It doesn’t take a rocket scientist to recognise that mobile is a huge growth area. When Apple introduced the first iPhone the company really raised the bar, creating a step change in the ability for consumers to interact with mobile technology – and everyone had to have one (or a cheaper imitation!)

So, with this increased use of smart phones, focusing on your search marketing approach for mobile users is a smart move. Did you know, it is predicted that by 2013 more than 35% of all searches will be done on a mobile device? That’s either incredible growth in search, or, a massive transition from standard browser to mobile browsers…

So, what can you do to keep ahead in mobile marketing? What should your search marketing strategy include to be able to ride the mobile wave?

Well here are a few tips:

1. Your website needs to be readable and navigable on a mobile browser. There is no point having fantastic SEO and being at the top of search when up to 35% of the audience can’t even read your website because they are using a mobile! Smart brands will have a website that actually recognises if a browser is mobile or standard and therefore present the front end intelligently and differently based on the medium being used.

2. Mobiles often assume a location to search, and, using geo-location techniques, mobile search will more often than not return local results. To leverage this, your business not only needs a search marketing strategy that encompasses traditional SEO but also that includes local internet marketing…

Let’s look at that second point, local internet marketing, in a little more detail…

As we’ve acknowledged, approaching 35% of search will be done on a mobile device. Today it is estimated that there are over 3 billion searches on Google daily. As we’ve established mobiles are increasingly returning local search results. This means that Google alone could be returning a phenomenal 1 billion local search results to mobile browsers, daily, by 2013!

So, how are businesses going to be able to take advantage of this shift in search behaviour and what is the impact likely to be?

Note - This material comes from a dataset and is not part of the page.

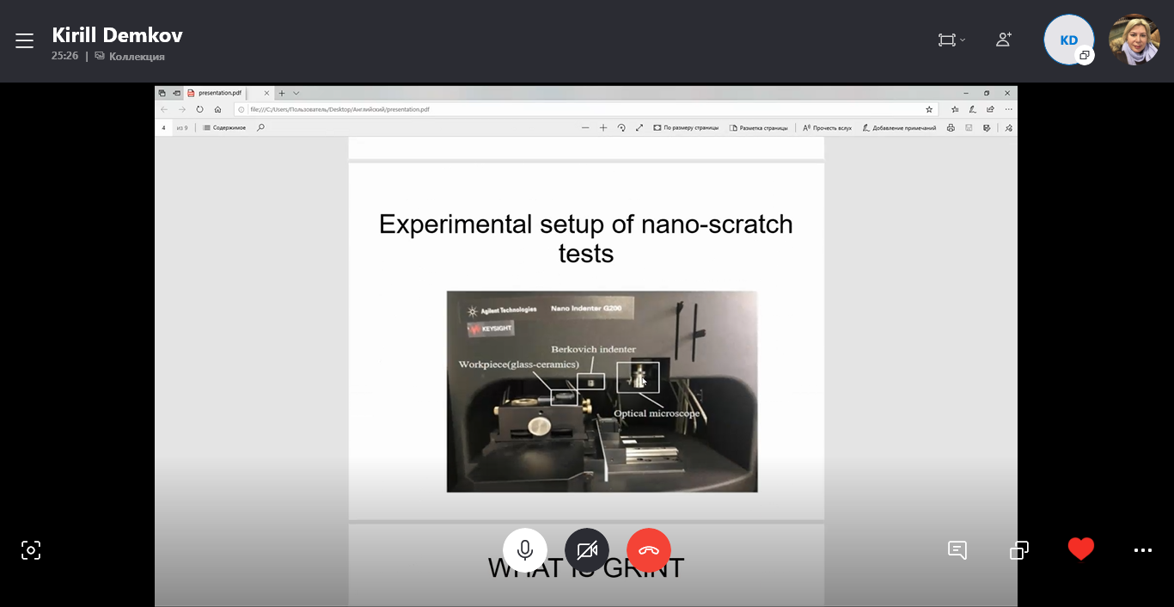Click the woman's profile picture thumbnail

Today if you search Google on your standard PC browser for a product or service and add “in [your location]” to the search you will almost always be presented with a highly visual map to the left with a list of answers to your search adjacent to the map, the location of each reflected by a “pin” on the map. Essentially that models what you would get if you were searching ONLY for the product or service on a mobile browser which was able to understand, with geo-location, exactly where you were.

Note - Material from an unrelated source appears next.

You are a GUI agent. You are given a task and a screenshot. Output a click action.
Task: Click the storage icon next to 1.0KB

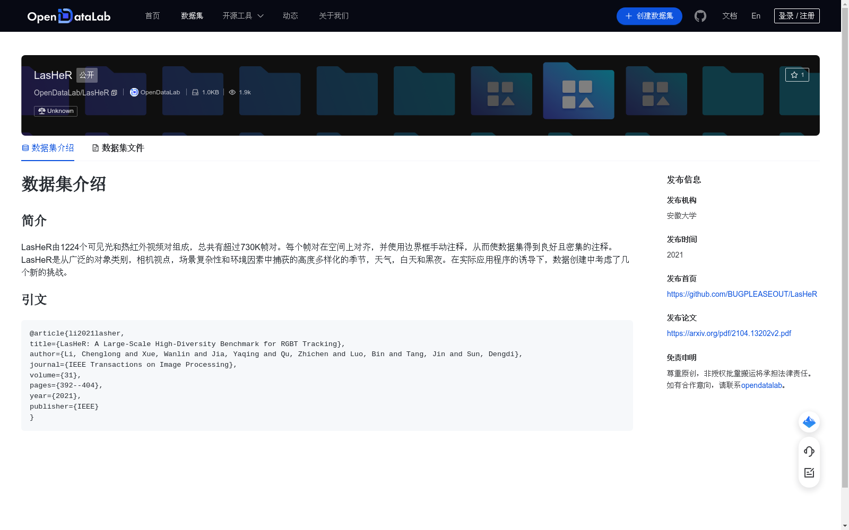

This is the top set of listings from Google Places (previously called Google Local Business Centre, a part of Google Maps). If you click for more results you may discover that beyond the say 3-10 presented on the top of the first page many hundreds, sometimes thousands, of listings for that product or service within a reasonable distance of the specified location, exist.

Businesses that take advantage of this shift in behaviour will be able to get ahead of the competition. The impact is likely to be a massive increase in the number of searches they appear in (impressions) and the subsequent click throughs / contacts made to their business. Extrapolating the benefit, business could quite literally leap-frog their competition at the local level if they take advantage of the opportunity now, before it has become saturated and heavily contested.

So, what is it about the few that achieve the oh-so desired top of page 1 position?

Basically it is down to the same critical assessment Google use in determining which websites are top of search in non-local search – that is relevancy. Listings are also more likely to be on the front page if they are complete – for example, if all the content fields are completed, if testimonials have been left, if images have been added and the web pages they link to reinforce this information. The few listings that make it to the first page have been assessed by Google to be of the most relevance in answer to the searchers search.

So what now?

Google Places Optimisation enables businesses to drill-down internet marketing to the lucrative and untapped potential of the ‘local’ customer. The key to getting found in an increasingly crowded marketplace will be leveraging the opportunities presented by concepts like Local Internet Marketing, Google Places Optimisation and mobile search marketing – all of which are about getting found for locally based search. Assuming you are found via mobile search it is imperative to have a useable, mobile-compatible website to engage with customers and enable them to continue their journey to a transaction with you.

Once you’ve got that sorted you’re well positioned to steal the march on your competition, particularly those who have not yet embraced the importance of optimisation at the local level – after all, global is simply the sum of many, many locals…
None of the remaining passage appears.